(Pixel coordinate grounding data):
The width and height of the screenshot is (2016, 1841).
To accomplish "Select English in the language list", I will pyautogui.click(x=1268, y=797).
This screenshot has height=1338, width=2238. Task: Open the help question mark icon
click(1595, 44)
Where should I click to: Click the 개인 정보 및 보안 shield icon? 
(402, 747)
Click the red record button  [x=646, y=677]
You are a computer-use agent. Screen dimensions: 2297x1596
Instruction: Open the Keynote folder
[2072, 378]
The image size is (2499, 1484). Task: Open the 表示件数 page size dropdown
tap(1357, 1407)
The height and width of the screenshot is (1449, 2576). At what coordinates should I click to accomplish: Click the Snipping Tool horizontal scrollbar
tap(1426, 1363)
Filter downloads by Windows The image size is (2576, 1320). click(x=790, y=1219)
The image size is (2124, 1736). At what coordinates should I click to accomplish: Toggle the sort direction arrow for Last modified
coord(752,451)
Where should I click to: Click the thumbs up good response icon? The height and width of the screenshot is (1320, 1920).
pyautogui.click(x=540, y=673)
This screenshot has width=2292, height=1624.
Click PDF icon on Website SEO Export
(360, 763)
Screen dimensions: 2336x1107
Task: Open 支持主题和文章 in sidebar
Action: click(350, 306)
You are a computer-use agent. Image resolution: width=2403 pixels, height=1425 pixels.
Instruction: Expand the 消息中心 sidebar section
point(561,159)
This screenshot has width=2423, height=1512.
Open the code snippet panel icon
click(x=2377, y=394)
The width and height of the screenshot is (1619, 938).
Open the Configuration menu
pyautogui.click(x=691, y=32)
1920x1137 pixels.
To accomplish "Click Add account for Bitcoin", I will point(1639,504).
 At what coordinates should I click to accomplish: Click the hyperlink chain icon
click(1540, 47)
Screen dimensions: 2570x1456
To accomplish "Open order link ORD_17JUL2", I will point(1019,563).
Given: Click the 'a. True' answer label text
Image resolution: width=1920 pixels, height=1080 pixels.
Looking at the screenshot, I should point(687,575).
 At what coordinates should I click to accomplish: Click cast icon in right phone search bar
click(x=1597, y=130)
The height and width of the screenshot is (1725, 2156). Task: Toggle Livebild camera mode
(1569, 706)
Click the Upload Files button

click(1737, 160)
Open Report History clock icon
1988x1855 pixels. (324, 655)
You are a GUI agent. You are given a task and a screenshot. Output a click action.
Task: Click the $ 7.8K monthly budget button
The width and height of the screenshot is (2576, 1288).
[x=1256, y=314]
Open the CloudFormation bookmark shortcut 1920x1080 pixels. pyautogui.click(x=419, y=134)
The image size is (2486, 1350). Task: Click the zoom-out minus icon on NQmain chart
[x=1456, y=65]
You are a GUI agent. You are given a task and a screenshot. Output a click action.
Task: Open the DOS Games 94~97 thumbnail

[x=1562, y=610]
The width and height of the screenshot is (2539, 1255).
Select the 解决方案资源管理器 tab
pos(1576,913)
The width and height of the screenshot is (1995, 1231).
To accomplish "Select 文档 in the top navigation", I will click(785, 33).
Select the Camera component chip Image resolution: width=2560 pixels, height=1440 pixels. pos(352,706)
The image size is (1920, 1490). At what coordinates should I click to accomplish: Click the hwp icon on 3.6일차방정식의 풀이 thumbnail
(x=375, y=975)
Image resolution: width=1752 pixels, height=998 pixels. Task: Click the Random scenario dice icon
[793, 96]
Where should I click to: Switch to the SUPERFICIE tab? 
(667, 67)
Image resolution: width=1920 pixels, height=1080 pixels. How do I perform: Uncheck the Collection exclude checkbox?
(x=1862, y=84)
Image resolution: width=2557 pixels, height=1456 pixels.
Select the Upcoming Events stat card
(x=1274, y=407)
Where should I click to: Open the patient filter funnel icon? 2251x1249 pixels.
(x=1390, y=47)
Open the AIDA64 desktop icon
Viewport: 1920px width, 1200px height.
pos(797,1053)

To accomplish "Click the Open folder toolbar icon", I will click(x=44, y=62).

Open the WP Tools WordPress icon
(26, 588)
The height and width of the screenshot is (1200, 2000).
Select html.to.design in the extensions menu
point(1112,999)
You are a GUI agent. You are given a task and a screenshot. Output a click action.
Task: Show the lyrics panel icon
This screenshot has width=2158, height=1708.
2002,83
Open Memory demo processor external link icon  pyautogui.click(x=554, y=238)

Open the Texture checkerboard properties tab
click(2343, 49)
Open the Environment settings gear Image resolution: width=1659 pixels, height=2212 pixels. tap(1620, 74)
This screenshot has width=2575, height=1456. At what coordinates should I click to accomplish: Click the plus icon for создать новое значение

(BRIEF): A word-for-word copy of the data is the expected answer.

(SOLUTION BELOW):
The width and height of the screenshot is (2016, 1841).
To accomplish "Select English in the language list", I will pyautogui.click(x=1268, y=797).
This screenshot has height=1338, width=2238. Task: Open the help question mark icon
click(1595, 44)
Where should I click to: Click the 개인 정보 및 보안 shield icon? 
(402, 747)
Click the red record button  [x=646, y=677]
You are a computer-use agent. Screen dimensions: 2297x1596
Instruction: Open the Keynote folder
[2072, 378]
The image size is (2499, 1484). Task: Open the 表示件数 page size dropdown
tap(1357, 1407)
The height and width of the screenshot is (1449, 2576). At what coordinates should I click to accomplish: Click the Snipping Tool horizontal scrollbar
tap(1426, 1363)
Filter downloads by Windows The image size is (2576, 1320). click(x=790, y=1219)
The image size is (2124, 1736). At what coordinates should I click to accomplish: Toggle the sort direction arrow for Last modified
coord(752,451)
Where should I click to: Click the thumbs up good response icon? The height and width of the screenshot is (1320, 1920).
pyautogui.click(x=540, y=673)
This screenshot has width=2292, height=1624.
Click PDF icon on Website SEO Export
(360, 763)
Screen dimensions: 2336x1107
Task: Open 支持主题和文章 in sidebar
Action: click(350, 306)
You are a computer-use agent. Image resolution: width=2403 pixels, height=1425 pixels.
Instruction: Expand the 消息中心 sidebar section
point(561,159)
This screenshot has width=2423, height=1512.
Open the code snippet panel icon
click(x=2377, y=394)
The width and height of the screenshot is (1619, 938).
Open the Configuration menu
pyautogui.click(x=691, y=32)
1920x1137 pixels.
To accomplish "Click Add account for Bitcoin", I will point(1639,504).
 At what coordinates should I click to accomplish: Click the hyperlink chain icon
click(1540, 47)
Screen dimensions: 2570x1456
To accomplish "Open order link ORD_17JUL2", I will point(1019,563).
Given: Click the 'a. True' answer label text
Image resolution: width=1920 pixels, height=1080 pixels.
Looking at the screenshot, I should point(687,575).
 At what coordinates should I click to accomplish: Click cast icon in right phone search bar
click(x=1597, y=130)
The height and width of the screenshot is (1725, 2156). Task: Toggle Livebild camera mode
(1569, 706)
Click the Upload Files button

click(1737, 160)
Open Report History clock icon
1988x1855 pixels. (324, 655)
You are a GUI agent. You are given a task and a screenshot. Output a click action.
Task: Click the $ 7.8K monthly budget button
The width and height of the screenshot is (2576, 1288).
[x=1256, y=314]
Open the CloudFormation bookmark shortcut 1920x1080 pixels. pyautogui.click(x=419, y=134)
The image size is (2486, 1350). Task: Click the zoom-out minus icon on NQmain chart
[x=1456, y=65]
You are a GUI agent. You are given a task and a screenshot. Output a click action.
Task: Open the DOS Games 94~97 thumbnail

[x=1562, y=610]
The width and height of the screenshot is (2539, 1255).
Select the 解决方案资源管理器 tab
pos(1576,913)
The width and height of the screenshot is (1995, 1231).
To accomplish "Select 文档 in the top navigation", I will click(785, 33).
Select the Camera component chip Image resolution: width=2560 pixels, height=1440 pixels. pos(352,706)
The image size is (1920, 1490). At what coordinates should I click to accomplish: Click the hwp icon on 3.6일차방정식의 풀이 thumbnail
(x=375, y=975)
Image resolution: width=1752 pixels, height=998 pixels. Task: Click the Random scenario dice icon
[793, 96]
Where should I click to: Switch to the SUPERFICIE tab? 
(667, 67)
Image resolution: width=1920 pixels, height=1080 pixels. How do I perform: Uncheck the Collection exclude checkbox?
(x=1862, y=84)
Image resolution: width=2557 pixels, height=1456 pixels.
Select the Upcoming Events stat card
(x=1274, y=407)
Where should I click to: Open the patient filter funnel icon? 2251x1249 pixels.
(x=1390, y=47)
Open the AIDA64 desktop icon
Viewport: 1920px width, 1200px height.
pos(797,1053)

To accomplish "Click the Open folder toolbar icon", I will click(x=44, y=62).

Open the WP Tools WordPress icon
(26, 588)
The height and width of the screenshot is (1200, 2000).
Select html.to.design in the extensions menu
point(1112,999)
You are a GUI agent. You are given a task and a screenshot. Output a click action.
Task: Show the lyrics panel icon
This screenshot has width=2158, height=1708.
2002,83
Open Memory demo processor external link icon  pyautogui.click(x=554, y=238)

Open the Texture checkerboard properties tab
click(2343, 49)
Open the Environment settings gear Image resolution: width=1659 pixels, height=2212 pixels. tap(1620, 74)
This screenshot has width=2575, height=1456. At what coordinates should I click to accomplish: Click the plus icon for создать новое значение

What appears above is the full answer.